Q.24 In R, which function from the Bioconductor package 'DESeq2' is used to normalize count data?

estimateSizeFactors

normalizeCounts

preprocessInput

scaleData

Explanation - estimateSizeFactors() calculates normalization factors for sequencing depth.

Correct answer is: estimateSizeFactors

Q.25 Which of the following best describes a 'single‑cell RNA‑seq' experiment?

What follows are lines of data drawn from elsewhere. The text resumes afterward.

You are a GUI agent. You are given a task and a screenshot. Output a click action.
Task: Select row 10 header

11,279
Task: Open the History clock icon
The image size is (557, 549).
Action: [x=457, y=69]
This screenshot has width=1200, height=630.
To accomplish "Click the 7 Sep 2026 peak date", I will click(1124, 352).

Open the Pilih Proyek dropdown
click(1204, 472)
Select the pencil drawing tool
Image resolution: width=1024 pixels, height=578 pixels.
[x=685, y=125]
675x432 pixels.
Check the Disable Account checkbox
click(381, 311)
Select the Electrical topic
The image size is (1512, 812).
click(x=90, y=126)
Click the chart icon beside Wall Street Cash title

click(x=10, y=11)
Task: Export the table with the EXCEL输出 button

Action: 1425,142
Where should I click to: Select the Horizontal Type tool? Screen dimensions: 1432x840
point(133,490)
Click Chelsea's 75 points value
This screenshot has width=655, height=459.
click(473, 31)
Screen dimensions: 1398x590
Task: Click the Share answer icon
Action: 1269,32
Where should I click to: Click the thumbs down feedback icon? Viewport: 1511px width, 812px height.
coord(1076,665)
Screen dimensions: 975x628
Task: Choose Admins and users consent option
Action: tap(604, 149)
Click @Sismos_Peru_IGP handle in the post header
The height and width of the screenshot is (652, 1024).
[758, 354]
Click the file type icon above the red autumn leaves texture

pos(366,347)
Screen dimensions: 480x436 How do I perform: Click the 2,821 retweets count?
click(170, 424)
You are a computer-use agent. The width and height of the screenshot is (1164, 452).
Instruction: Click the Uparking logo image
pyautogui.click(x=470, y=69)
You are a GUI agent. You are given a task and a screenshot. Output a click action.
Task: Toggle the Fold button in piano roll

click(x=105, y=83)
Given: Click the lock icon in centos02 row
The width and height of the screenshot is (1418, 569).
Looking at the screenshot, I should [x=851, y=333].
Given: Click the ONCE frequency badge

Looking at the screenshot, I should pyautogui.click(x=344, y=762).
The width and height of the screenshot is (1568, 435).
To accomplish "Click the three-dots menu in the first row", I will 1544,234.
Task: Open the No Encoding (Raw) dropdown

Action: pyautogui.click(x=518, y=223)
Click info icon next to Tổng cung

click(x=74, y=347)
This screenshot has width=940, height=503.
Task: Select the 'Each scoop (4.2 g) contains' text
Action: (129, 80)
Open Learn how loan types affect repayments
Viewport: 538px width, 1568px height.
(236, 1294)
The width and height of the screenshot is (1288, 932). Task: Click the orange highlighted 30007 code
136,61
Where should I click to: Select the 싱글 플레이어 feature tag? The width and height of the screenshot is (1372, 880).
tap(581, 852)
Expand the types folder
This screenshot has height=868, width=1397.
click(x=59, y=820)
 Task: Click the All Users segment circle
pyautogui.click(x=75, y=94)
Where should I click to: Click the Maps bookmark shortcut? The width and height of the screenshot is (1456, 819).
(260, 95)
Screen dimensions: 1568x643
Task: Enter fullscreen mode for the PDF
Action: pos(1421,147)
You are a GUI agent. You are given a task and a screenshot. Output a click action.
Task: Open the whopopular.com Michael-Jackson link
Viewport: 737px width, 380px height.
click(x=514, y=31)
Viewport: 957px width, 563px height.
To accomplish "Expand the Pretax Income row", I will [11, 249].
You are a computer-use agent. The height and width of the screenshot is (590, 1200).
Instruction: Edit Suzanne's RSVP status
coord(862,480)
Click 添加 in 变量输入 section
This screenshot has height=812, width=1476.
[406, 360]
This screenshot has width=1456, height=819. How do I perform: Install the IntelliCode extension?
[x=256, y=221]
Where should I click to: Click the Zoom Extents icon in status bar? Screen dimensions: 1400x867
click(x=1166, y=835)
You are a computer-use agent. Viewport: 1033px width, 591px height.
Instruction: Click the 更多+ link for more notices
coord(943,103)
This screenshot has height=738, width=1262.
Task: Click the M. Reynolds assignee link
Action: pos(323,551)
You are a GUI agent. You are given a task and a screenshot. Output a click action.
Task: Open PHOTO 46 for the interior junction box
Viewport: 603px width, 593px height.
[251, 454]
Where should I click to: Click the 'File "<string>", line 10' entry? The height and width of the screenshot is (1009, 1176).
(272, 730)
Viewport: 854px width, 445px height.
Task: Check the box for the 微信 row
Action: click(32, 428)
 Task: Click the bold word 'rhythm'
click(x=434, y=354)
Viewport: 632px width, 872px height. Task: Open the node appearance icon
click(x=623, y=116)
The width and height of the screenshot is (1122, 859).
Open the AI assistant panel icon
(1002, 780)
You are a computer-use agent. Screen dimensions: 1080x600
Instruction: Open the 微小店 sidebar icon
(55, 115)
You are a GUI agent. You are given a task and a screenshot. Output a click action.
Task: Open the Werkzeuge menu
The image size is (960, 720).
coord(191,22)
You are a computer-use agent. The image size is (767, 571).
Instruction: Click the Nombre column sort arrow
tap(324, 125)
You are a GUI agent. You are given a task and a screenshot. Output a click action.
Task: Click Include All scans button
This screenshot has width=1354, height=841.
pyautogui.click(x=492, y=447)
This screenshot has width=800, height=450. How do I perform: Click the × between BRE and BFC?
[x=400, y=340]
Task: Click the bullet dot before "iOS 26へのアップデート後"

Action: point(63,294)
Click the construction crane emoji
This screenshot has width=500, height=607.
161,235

Sequencing DNA from a single organism

Sequencing RNA from individual cells

Sequencing proteins in a bulk sample

Sequencing a single gene

Explanation - Single‑cell RNA‑seq captures transcriptomes at the resolution of single cells.

Correct answer is: Sequencing RNA from individual cells

Q.26 In Python, how do you open a file for reading?

open('file.txt', 'w')

open('file.txt', 'r')

open('file.txt', 'x')

open('file.txt', 'a')

Explanation - The 'r' mode opens a file for reading.

Correct answer is: open('file.txt', 'r')

Q.27 What does 'ORF' stand for in genetics?

Open Reading Frame

Oligonucleotide Receptor Factor

Overall Ribonucleotide Frequency

Optimized Reverse Function

Explanation - ORF refers to a continuous sequence of codons that could encode a protein.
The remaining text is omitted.